Although mutant motors with weakened NL docking underwent premature detachment under loaded conditions, they exhibited enhanced motility properties under unloaded conditions. Specifically, the CNB, Latch, and CNB+Latch mutant motors displayed enhanced velocity in single-molecule motility assays (Figure 4), similar to previous results with the CS mutant version of fly kinesin-1 (Khalil et al., 2008). The enhanced velocity is likely due to allosteric effects of NL docking on core motor regions that coordinate and bind nucleotide (α0, S1, S2, PL; Figure 5B) and could result in enhanced catalytic site closure that would favor ATP hydrolysis in the mutant motors. Our findings are consistent with previous structural and enzymatic studies suggesting that NL docking allosterically gates ATPase activity (Hahlen et al., 2006; Cao et al., 2014). Our findings are also consistent with previous time-resolved (TR)²FRET studies of kinesin-1 and kinesin-5 motors demonstrating that NL docking is allosterically coupled to active site closure (Muretta et al., 2018; Muretta et al., 2015). Collectively, these results highlight how subtle changes in NL docking elements (CS, β9, N-latch/β10) can act as a molecular gearshift, where speed and processivity comes at the cost of robust force production.
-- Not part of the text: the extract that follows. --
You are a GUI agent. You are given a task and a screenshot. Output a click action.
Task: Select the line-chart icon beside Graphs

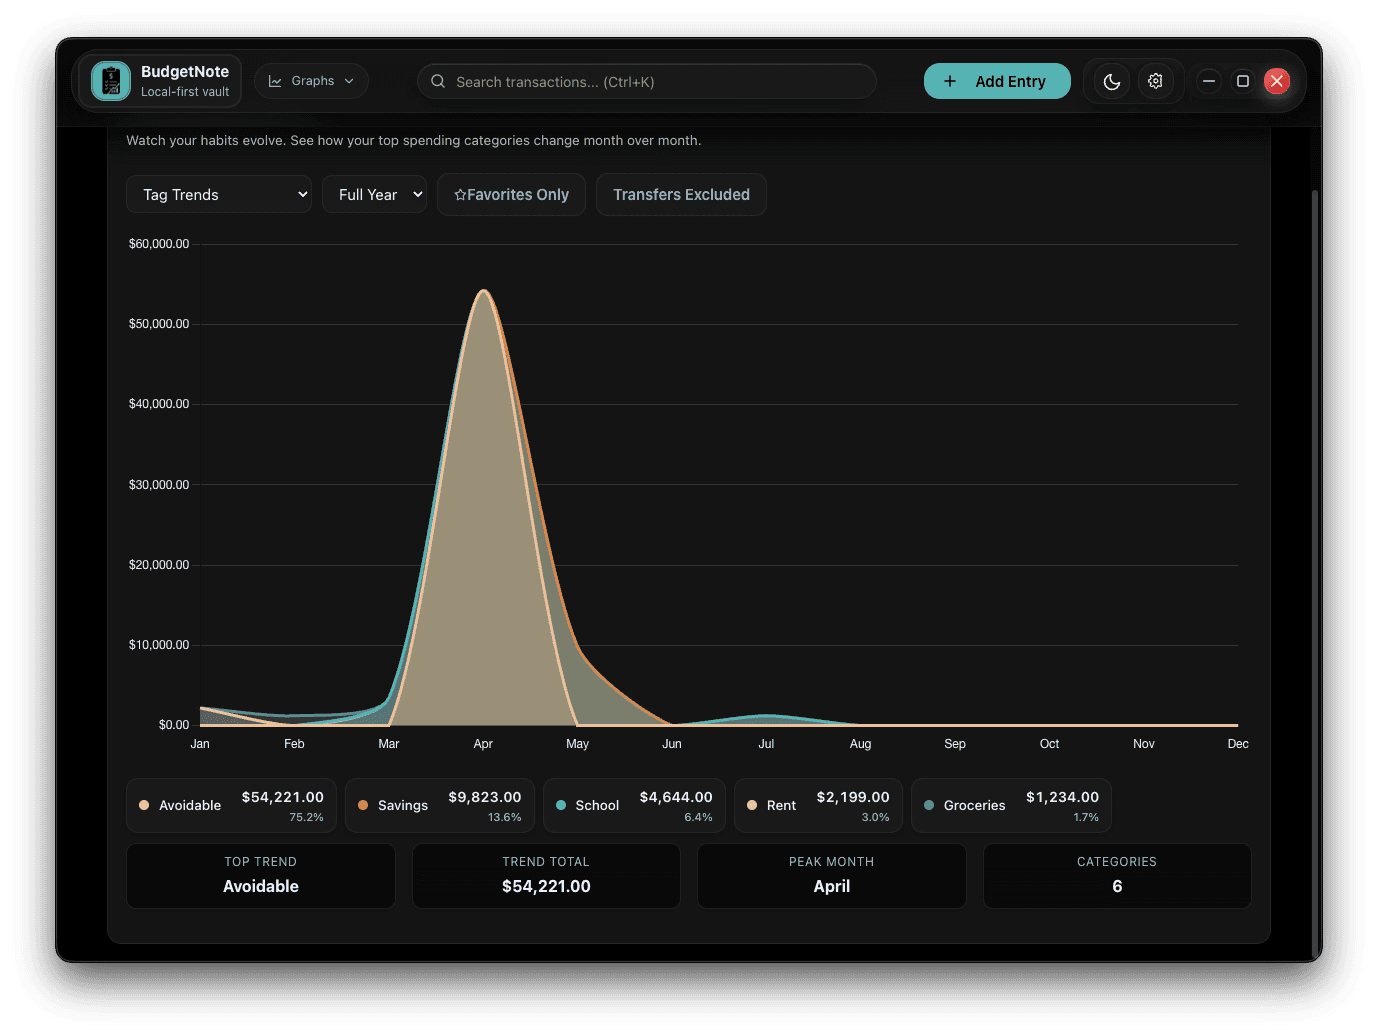coord(275,80)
The CNB, Latch, and CNB+Latch mutant motors also displayed longer runs and an increased landing rate (Figure 4). These results indicate that NL docking also has allosteric effects on the microtubule-binding surface of kinesin-1. PCA analysis demonstrated that the major structural difference between motors in the ADP-bound and microtubule-free state and motors in the ATP-bound and microtubule-bound state is the positioning of α4 (Figure 5C). MD simulations of CNB+Latch mutant motors indicated an increased ability of this motor’s microtubule-binding surface to sample a conformation compatible with strong microtubule binding (Figure 5C, α4 up). We suggest that these allosteric changes can account for the mutant motors’ enhanced run lengths and ability to enter or re-enter a processive run.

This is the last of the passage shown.